#### Work instructions:
Give back exactly the lines of the entries below from the line with "Click the speech" to the line with "Tap the Premium", inclusive, and only those.

#### The data:
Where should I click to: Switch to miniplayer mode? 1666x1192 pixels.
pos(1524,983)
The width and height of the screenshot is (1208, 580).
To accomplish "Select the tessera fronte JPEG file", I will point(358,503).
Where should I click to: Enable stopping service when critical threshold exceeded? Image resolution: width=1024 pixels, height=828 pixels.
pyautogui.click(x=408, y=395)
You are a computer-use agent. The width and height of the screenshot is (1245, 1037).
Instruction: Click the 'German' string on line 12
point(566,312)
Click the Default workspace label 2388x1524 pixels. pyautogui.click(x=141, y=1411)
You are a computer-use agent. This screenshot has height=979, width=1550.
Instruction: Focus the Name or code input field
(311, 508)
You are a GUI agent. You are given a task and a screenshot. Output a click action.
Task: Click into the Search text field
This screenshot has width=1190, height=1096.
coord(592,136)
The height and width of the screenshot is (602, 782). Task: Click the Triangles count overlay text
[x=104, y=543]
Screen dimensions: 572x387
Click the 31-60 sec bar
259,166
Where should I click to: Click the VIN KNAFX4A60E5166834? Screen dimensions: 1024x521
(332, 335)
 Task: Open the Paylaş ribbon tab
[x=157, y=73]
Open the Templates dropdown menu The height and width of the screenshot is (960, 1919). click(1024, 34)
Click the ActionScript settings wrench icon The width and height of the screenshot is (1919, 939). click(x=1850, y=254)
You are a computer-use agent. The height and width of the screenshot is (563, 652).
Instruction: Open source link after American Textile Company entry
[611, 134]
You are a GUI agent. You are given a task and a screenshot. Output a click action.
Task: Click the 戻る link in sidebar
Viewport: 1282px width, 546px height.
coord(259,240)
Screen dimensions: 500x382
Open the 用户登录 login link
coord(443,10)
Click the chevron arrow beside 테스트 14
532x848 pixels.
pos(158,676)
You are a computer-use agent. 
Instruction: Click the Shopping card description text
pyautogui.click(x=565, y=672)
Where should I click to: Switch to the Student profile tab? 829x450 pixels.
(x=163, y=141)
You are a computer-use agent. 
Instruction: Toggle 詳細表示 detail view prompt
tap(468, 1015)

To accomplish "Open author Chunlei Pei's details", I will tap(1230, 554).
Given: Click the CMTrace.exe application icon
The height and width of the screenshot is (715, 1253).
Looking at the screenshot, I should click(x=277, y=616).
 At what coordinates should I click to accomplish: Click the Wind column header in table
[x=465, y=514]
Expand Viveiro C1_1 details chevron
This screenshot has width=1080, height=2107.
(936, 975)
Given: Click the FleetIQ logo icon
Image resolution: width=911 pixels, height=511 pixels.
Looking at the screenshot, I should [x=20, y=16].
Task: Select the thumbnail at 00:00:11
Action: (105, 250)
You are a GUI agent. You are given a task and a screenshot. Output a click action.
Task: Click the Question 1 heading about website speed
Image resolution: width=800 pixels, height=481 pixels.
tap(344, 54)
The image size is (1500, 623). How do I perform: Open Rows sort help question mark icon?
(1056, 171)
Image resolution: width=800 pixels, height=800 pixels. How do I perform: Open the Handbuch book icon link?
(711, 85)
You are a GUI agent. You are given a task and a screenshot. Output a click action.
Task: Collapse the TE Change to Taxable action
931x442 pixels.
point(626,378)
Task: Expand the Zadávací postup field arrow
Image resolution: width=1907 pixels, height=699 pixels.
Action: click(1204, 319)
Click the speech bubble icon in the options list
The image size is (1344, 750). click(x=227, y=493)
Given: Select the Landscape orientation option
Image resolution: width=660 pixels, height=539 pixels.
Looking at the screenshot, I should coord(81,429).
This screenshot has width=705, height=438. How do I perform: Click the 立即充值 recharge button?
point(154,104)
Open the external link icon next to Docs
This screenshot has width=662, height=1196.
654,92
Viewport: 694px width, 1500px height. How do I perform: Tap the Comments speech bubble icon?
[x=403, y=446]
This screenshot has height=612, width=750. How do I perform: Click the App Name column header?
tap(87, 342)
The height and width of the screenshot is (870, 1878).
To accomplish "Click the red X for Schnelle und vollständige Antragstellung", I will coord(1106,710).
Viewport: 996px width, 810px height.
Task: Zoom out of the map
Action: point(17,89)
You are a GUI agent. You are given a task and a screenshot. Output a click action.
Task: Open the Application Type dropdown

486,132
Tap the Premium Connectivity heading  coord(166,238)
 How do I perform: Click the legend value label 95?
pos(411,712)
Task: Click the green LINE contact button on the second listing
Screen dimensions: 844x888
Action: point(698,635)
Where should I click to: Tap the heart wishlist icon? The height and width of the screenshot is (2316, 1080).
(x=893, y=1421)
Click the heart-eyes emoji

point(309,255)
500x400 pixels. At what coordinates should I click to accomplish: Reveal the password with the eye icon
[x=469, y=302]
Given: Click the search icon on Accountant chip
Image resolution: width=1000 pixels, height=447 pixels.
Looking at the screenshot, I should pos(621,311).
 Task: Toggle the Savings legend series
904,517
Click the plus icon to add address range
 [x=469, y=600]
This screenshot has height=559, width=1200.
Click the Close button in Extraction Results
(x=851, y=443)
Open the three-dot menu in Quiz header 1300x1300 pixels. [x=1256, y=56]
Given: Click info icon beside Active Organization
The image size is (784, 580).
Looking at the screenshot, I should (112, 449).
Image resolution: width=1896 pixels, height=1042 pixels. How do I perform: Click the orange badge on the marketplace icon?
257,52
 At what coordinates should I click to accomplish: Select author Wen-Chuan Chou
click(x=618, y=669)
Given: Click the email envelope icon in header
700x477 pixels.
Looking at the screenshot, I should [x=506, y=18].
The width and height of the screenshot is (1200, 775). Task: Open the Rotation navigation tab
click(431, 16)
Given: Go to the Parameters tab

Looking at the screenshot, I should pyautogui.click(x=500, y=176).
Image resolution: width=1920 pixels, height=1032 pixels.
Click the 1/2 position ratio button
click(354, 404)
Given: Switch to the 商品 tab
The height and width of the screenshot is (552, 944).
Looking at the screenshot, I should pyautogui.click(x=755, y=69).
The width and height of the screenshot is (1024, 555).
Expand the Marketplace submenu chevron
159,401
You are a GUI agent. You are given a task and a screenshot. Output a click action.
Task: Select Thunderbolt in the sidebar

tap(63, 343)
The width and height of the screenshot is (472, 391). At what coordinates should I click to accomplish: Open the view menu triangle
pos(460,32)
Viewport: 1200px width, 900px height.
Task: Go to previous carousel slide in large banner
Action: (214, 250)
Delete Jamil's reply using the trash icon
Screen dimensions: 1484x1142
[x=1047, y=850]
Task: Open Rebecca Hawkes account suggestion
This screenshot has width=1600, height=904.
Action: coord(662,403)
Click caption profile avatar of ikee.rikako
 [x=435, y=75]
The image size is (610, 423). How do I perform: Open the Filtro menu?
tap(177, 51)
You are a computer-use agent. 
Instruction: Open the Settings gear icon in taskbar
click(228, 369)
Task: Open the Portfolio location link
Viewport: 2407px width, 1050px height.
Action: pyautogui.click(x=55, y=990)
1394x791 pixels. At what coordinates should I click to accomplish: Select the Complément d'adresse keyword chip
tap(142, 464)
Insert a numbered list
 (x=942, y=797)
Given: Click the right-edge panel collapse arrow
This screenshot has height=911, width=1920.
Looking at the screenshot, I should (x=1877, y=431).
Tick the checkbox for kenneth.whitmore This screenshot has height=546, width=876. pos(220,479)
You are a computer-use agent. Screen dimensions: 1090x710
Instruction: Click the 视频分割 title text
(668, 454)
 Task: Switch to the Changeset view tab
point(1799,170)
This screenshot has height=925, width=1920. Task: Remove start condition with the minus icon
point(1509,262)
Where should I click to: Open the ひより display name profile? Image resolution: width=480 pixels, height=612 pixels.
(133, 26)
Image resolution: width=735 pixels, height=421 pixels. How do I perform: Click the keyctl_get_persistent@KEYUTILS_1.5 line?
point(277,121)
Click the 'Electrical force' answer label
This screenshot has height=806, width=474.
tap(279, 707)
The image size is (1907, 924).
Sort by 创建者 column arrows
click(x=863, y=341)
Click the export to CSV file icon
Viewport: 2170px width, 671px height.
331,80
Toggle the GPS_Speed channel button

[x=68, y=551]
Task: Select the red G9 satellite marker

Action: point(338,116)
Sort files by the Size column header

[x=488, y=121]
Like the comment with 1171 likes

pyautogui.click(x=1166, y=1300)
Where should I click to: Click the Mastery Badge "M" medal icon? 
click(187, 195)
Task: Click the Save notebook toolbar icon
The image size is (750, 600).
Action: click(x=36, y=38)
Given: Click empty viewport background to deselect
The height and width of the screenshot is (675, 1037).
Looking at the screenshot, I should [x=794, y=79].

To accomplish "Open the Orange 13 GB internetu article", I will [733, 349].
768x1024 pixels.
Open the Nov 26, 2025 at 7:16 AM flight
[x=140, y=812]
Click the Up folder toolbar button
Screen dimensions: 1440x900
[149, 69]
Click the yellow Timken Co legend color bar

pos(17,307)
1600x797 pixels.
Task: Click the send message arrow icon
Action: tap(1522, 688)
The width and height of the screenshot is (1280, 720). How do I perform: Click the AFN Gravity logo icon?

#### Response below:
Click the speech bubble icon in the options list
The image size is (1344, 750). click(x=227, y=493)
Given: Select the Landscape orientation option
Image resolution: width=660 pixels, height=539 pixels.
Looking at the screenshot, I should coord(81,429).
This screenshot has width=705, height=438. How do I perform: Click the 立即充值 recharge button?
point(154,104)
Open the external link icon next to Docs
This screenshot has width=662, height=1196.
654,92
Viewport: 694px width, 1500px height. How do I perform: Tap the Comments speech bubble icon?
[x=403, y=446]
This screenshot has height=612, width=750. How do I perform: Click the App Name column header?
tap(87, 342)
The height and width of the screenshot is (870, 1878).
To accomplish "Click the red X for Schnelle und vollständige Antragstellung", I will coord(1106,710).
Viewport: 996px width, 810px height.
Task: Zoom out of the map
Action: point(17,89)
You are a GUI agent. You are given a task and a screenshot. Output a click action.
Task: Open the Application Type dropdown

486,132
Tap the Premium Connectivity heading  coord(166,238)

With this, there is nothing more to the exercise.